B. Görevlendirilmemizden 1.5 gün kadar sonra, abiciğim Yakkai Tantosha ile beraber Seinaru ormanına girip ilerlemeye başladım.
C. Abiciğim Yakkai Tantosha ile beraber, belli bir süre ormanın içinde ilerledim. Ardındansa ormanın içinde bir akarsu sesi duyup akarsuya doğru yöneldim ve abiciğim Yakkai Tantosha'nın büyük yardımları sayesinde akarsuda yüzen bir kumaş parçası bulduk.
D. Abiciğim Yakkai Tantosha, kumaş parçasından yola çıkarak akarsunun çevresini aramamızı önerdi ve bu arayışın ardından, akarsuyun çevresindeki ağaçlarla örtülmüş bir alanda kamp kuran Konohagakure shinobilerine rastladık.
E. Konohagakure Shinobileri üç kişiydi. Üç Shinobiden biri kadındı ve medikal Ninjaydı. İki erkekten biri Hyuuga klanına aitti ve ağır bir şekilde yaralanmıştı. Görevin amacını tehlikeye atmamak adına erkeği yaralayan şeyin ne olduğunu araştırmadık. Ayrıca üçüncü Shinobi'nin dövüş stili hakkında bir bilgiye ulaşamadık.
F. Konohagakure Shinobilerinin varlığını onaylamamızın ardından Seinaru ormanından çıktık.

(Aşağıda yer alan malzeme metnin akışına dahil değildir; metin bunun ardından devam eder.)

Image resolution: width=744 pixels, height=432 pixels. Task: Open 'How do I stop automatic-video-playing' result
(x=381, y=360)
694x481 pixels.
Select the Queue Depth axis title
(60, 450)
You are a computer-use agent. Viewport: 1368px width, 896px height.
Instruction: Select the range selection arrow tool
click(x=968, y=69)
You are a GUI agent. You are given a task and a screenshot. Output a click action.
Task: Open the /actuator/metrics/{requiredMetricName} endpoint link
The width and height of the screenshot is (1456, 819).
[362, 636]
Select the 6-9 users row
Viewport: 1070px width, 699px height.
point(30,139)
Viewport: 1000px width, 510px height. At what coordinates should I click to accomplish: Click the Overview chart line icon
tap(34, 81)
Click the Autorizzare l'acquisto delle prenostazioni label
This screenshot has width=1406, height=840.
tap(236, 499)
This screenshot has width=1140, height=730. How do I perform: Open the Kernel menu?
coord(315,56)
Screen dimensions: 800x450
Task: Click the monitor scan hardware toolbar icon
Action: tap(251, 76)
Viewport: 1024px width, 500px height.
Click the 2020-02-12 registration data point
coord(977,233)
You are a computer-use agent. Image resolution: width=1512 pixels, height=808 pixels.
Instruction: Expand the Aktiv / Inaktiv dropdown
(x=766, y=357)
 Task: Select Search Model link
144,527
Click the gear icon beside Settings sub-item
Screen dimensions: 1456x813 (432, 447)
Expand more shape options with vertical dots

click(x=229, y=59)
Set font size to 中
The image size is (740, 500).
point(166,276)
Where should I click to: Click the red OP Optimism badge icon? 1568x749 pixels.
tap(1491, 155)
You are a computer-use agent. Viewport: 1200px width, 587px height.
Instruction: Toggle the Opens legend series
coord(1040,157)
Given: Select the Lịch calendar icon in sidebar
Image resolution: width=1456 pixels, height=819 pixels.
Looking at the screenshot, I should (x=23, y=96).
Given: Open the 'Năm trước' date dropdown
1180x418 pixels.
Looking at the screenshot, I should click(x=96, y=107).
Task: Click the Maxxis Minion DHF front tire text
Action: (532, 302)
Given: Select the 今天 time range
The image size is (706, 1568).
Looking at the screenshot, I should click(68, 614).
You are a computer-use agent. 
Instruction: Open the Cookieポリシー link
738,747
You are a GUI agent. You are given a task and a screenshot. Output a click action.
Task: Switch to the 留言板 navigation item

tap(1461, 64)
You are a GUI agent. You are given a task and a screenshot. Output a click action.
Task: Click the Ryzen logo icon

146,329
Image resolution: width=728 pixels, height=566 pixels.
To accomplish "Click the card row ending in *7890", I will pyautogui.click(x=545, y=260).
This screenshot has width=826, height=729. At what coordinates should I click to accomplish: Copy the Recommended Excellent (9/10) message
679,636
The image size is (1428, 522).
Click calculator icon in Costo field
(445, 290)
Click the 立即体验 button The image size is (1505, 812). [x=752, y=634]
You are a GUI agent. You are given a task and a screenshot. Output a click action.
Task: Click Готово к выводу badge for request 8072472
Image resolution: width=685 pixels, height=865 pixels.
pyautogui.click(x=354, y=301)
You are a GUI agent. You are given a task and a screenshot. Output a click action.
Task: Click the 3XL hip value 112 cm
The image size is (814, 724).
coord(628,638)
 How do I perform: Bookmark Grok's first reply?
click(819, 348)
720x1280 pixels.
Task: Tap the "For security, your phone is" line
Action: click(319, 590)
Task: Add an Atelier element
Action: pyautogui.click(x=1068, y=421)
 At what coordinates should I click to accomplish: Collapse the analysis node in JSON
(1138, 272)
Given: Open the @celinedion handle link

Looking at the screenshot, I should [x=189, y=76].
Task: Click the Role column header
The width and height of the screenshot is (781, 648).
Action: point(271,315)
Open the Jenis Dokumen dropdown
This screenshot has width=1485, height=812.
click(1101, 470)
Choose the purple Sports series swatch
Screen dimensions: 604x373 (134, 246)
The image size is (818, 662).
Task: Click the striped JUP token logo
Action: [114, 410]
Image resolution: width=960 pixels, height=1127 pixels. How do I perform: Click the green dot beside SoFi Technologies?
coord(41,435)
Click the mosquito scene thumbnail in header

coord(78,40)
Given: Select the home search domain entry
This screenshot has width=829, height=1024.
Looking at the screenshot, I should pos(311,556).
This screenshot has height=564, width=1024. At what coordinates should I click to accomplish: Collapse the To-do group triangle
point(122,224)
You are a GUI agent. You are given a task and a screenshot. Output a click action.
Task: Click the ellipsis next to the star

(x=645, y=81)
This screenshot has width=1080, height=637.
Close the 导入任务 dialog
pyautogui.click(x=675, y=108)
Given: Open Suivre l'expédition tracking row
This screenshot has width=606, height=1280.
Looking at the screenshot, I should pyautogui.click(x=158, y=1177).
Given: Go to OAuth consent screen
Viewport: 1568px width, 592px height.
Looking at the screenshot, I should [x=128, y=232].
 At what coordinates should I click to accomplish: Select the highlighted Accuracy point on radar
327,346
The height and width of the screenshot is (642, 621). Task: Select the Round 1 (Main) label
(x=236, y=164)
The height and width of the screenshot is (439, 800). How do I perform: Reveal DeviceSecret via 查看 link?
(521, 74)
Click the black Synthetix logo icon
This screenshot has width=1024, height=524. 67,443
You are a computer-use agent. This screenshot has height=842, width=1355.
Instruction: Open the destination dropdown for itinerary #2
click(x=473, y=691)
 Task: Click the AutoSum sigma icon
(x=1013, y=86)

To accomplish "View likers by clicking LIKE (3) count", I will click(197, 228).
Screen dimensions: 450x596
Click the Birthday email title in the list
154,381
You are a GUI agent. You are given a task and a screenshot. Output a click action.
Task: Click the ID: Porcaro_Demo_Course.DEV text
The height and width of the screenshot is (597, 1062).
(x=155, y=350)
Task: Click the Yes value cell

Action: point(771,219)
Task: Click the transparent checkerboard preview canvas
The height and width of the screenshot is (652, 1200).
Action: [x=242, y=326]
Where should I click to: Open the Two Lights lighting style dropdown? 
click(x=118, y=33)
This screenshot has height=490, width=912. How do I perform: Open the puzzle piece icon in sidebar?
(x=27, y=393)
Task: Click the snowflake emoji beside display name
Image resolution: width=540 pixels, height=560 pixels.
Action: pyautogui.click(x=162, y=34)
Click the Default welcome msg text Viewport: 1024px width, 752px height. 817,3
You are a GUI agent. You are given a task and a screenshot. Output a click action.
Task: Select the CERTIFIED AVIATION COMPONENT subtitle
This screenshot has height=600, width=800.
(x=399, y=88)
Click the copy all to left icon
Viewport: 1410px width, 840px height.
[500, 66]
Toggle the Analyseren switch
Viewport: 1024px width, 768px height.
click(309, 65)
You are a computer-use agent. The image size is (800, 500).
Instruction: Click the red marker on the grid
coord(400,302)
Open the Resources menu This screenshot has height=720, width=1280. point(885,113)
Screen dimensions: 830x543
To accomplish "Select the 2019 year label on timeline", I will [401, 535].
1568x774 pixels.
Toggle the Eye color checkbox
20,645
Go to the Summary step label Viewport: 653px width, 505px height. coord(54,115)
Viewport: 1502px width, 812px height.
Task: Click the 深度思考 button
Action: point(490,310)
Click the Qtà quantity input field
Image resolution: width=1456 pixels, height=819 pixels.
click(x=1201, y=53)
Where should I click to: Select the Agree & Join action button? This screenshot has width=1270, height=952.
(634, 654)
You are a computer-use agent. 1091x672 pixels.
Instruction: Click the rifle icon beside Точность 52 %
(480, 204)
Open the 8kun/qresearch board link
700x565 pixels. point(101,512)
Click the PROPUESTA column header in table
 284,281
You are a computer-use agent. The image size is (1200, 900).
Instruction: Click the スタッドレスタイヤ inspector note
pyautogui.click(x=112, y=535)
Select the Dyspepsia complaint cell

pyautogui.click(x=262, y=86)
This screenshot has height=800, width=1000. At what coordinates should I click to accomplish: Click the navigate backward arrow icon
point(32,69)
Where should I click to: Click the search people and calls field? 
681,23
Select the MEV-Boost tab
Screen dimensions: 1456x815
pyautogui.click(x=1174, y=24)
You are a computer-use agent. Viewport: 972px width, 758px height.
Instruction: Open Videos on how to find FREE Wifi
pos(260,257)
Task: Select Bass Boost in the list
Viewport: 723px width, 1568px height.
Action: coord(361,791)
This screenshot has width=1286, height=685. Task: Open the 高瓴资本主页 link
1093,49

G. 1.5 Günlük yolculuğun ardından köyümüze dönüp raporumuzu verdik.''
Aslına bakarsanız hazırladığım raporu pek beğenmemiştim. İlk maddelerde çok benmerkezcil yazmıştım; fakat yazının her yerine ''abiciğimle beraber'' yazmak çok hoşuma gitmişti! Bir şeyi kırk kere yazarsan olurmuş derler. Birkaç kere daha ''Abiciğimle bereber'' yazarsam, abimle beraber olup beş çocuk yapacağıma inanıyordum!
Raporumu bitirmemin ardından, abimin konuştuğu Jounin beye vermiştim raporumu. Ardındansa abiciğimin koluna girmiş ve abiciğimin benden kurtulmaya çabalaması ihtimaline karşılıkta kola sıkıca sarılmıştım. Artık evin yolunu tutabilirdik. İşte bu, Umaru'nun maceralarından biriydi! Nihihihihihihihihihihihihi!